Но за три дня до истечения срока он вдруг замолчал и больше не издал ни звука, будто заживо умер.
И спроси нас тогда, что бы мы предпочли, то ответ был бы: пусть он лучше кричит. Засим, что его молчание во сто крат хуже самого громкого вопля – из-за того что в тысячу раз сильнее отдавало болью.
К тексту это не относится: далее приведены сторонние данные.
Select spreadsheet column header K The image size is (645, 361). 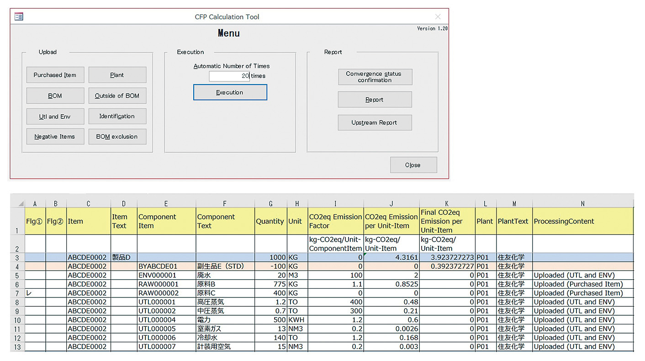pyautogui.click(x=447, y=204)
Это было молчание сломленного существа, признавшего, что с выпавшим жребием ему не совладать и что глупо предаваться мнимой борьбе, – но боль от этого не становилась менее сильной.
Он безмолвствовал, даже когда промеж рядов прошелся кассир, совершающий обход, чтобы остановиться напротив, взять его в руки для изучения, пустить в оборот, хмыкнуть, ни капли не поверив написанному, бросить в тень тележки (там хватало и иных, продолжающих сопротивляться, товаров: бери – не хочу) и сделать променад. Не до кассы, нет, – мы бы узнали.
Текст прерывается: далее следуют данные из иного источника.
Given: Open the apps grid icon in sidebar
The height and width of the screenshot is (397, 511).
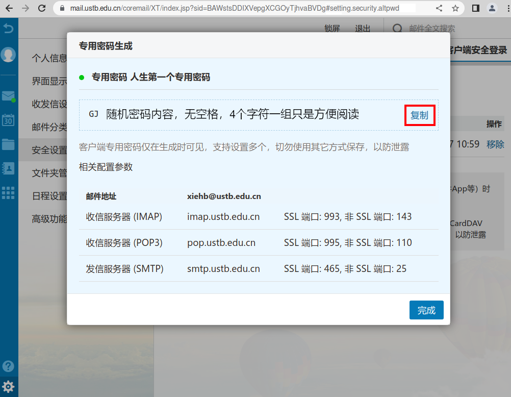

Хоть я и не ведаю, что с ним сталось, но тешу себя надеждой, что он не сразу забрел в мусорное ведро. Понеже нет ничего хорошего в том, чтобы уйти таким, каким вышел из конвейера, так ничего и не взяв из жизни, – жизни, кою понесла не та рука. Может, после того, как его забрали, продавцы устроили себе бесплатный пир, и он оказался на столе, где и был распит, а потом, как и полагается, отправлен на утилизацию…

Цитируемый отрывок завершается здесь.